Rent your home to your company
Do you know what the best possible deduction for a home-based business? Rent your home to your company. This is a deductible expense for your business. And if you do it less than 15 days a year, it is not taxable income for you as an individual. Did you get that? This is FREE MONEY. And it can be a lot of money.
For example, I have business meetings at my home. The space that we use as a home office is too small for these meetings, so we basically have to use the area in which my family lives like the dining room. Why shouldn’t I calculate the business rent instead of just giving that space to the business? It is certainly allowed.
How high is the price? Well, that’s pretty easy to figure out these days with VRBO or AirBNB. And since I live in a big, fancy doctor’s home near some very popular ski resorts, the price of renting my home for a business meeting is actually quite high. Especially when you pay a cleaning fee, booking fee, and taxes. See what a single night in your own home costs to rent. You will probably be surprised at how expensive it could be, especially during high tourist season. That deduction is an order of magnitude larger than what I can take for the private business deduction. But it’s not “either / or”. It is both “.

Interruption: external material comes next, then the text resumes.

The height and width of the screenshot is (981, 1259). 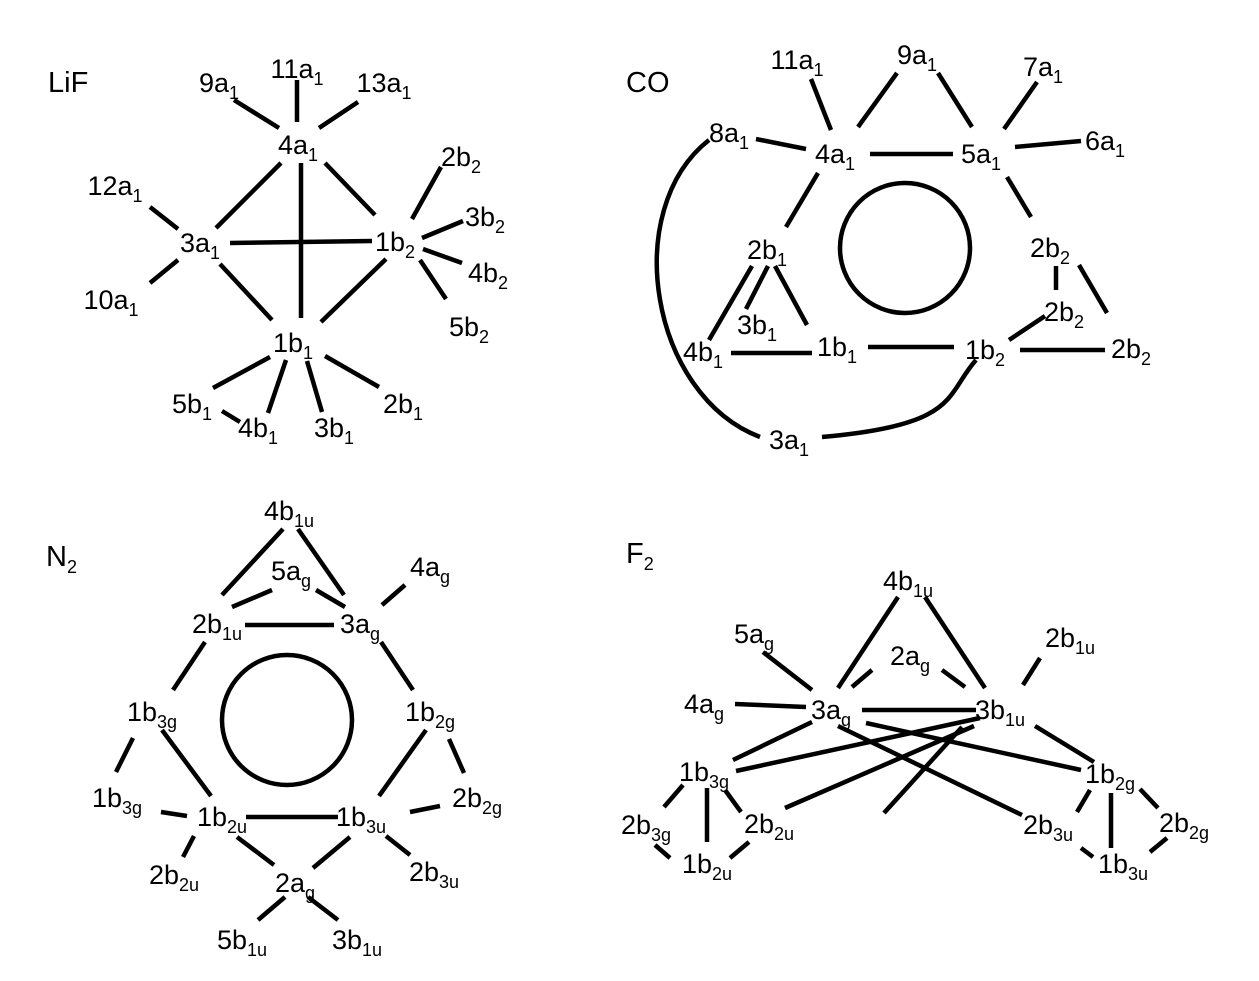 What do you see at coordinates (461, 160) in the screenshot?
I see `lif-node-2b2: 2b2` at bounding box center [461, 160].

Do I have 14 business meetings a year in my home? Absolutely. The minutes for these meetings are well documented. They take hours. If I were to rent a hotel suite, conference room, or private home for these meetings, the cost would be significant. These costs are now a deduction. Would it be a smart business move for my company to rent a private, fancy doctor’s house to hold their meetings? May not, but the IRS doesn’t require you to do business wisely in order for your expenses to be deductible.
Do not worry
subtract more Rent your own home for more than 14 days. Then all you do is shift the income from the business return to your individual return. If the company is a transit company like a sole proprietorship, partnership, or S Corps, you’re probably not saving money there.
Where are these costs going? I would include it in Part V of Appendix C (lines 48 and 27a) or lines 20 or 19 of Form 1065 and 1120S, respectively.
Of course, don’t forget all of those office supplies, office furniture, the second phone line, computers, etc. If you use them for business more than 51% of the time it is a business expense, although you can only subtract the percentage of the actual cost for that Business used. That is, if you use a $ 500 chair for business 60% of the time, it is a $ 300 drop, not a $ 500 drop. They better believe that all furniture that goes into the new WCI office space will be used on the WCI credit card.